Optimization — Pyro documentation (original) (raw)
The module pyro.optim provides support for optimization in Pyro. In particular it provides PyroOptim, which is used to wrap PyTorch optimizers and manage optimizers for dynamically generated parameters (see the tutorial SVI Part I for a discussion). Any custom optimization algorithms are also to be found here.
Pyro Optimizers
is_scheduler(optimizer) → bool[source]
Helper method to determine whether a PyTorch object is either a PyTorch optimizer (return false) or a optimizer wrapped in an LRScheduler e.g. aReduceLROnPlateau
or subclasses of _LRScheduler
(return true).
class PyroOptim(optim_constructor: Union[Callable, torch.optim.optimizer.Optimizer, Type[torch.optim.optimizer.Optimizer]], optim_args: Union[Dict, Callable[[...], Dict]], clip_args: Optional[Union[Dict, Callable[[...], Dict]]] = None)[source]
Bases: object
A wrapper for torch.optim.Optimizer objects that helps with managing dynamically generated parameters.
Parameters
- optim_constructor – a torch.optim.Optimizer
- optim_args – a dictionary of learning arguments for the optimizer or a callable that returns such dictionaries
- clip_args – a dictionary of clip_norm and/or clip_value args or a callable that returns such dictionaries
__call__(params: Union[List, ValuesView], *args, **kwargs) → None[source]
Parameters
params (an iterable of strings) – a list of parameters
Do an optimization step for each param in params. If a given param has never been seen before, initialize an optimizer for it.
Get state associated with all the optimizers in the form of a dictionary with key-value pairs (parameter name, optim state dicts)
set_state(state_dict: Dict) → None[source]
Set the state associated with all the optimizers using the state obtained from a previous call to get_state()
save(filename: str) → None[source]
Parameters
filename (str) – file name to save to
Save optimizer state to disk
load(filename: str, map_location=None) → None[source]
Parameters
- filename (str) – file name to load from
- map_location (function , torch.device, string or a dict) – torch.load() map_location parameter
Load optimizer state from disk
AdagradRMSProp(optim_args: Dict) → pyro.optim.optim.PyroOptim[source]
Wraps pyro.optim.adagrad_rmsprop.AdagradRMSProp with PyroOptim.

## Record set
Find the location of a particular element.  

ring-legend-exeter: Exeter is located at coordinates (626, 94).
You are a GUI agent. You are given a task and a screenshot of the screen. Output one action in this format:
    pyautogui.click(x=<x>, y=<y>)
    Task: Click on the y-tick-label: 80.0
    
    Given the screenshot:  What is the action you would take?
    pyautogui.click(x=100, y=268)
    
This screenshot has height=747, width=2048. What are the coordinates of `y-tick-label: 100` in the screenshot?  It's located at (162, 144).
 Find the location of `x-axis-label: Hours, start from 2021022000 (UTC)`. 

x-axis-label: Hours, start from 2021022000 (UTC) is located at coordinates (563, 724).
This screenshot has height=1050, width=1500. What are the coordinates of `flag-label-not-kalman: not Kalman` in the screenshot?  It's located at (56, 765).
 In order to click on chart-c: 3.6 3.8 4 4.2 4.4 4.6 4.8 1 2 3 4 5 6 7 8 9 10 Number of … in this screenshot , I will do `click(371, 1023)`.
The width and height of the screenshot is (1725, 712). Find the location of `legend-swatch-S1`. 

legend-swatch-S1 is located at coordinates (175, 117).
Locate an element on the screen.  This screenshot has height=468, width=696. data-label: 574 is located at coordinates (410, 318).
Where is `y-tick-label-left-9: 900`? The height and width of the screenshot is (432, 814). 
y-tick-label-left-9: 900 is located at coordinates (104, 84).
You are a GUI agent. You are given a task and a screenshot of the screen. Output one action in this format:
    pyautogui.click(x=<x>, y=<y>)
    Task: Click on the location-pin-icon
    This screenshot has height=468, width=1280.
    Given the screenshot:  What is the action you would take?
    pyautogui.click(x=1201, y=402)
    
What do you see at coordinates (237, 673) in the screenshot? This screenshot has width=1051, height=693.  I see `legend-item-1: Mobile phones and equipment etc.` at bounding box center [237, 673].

## How to complete this task
Reproduce the passage of the Pyro optimization page above verbatim, from "Get state associated" to "call to get_state()".

## Your response
Get state associated with all the optimizers in the form of a dictionary with key-value pairs (parameter name, optim state dicts)
set_state(state_dict: Dict) → None[source]
Set the state associated with all the optimizers using the state obtained from a previous call to get_state()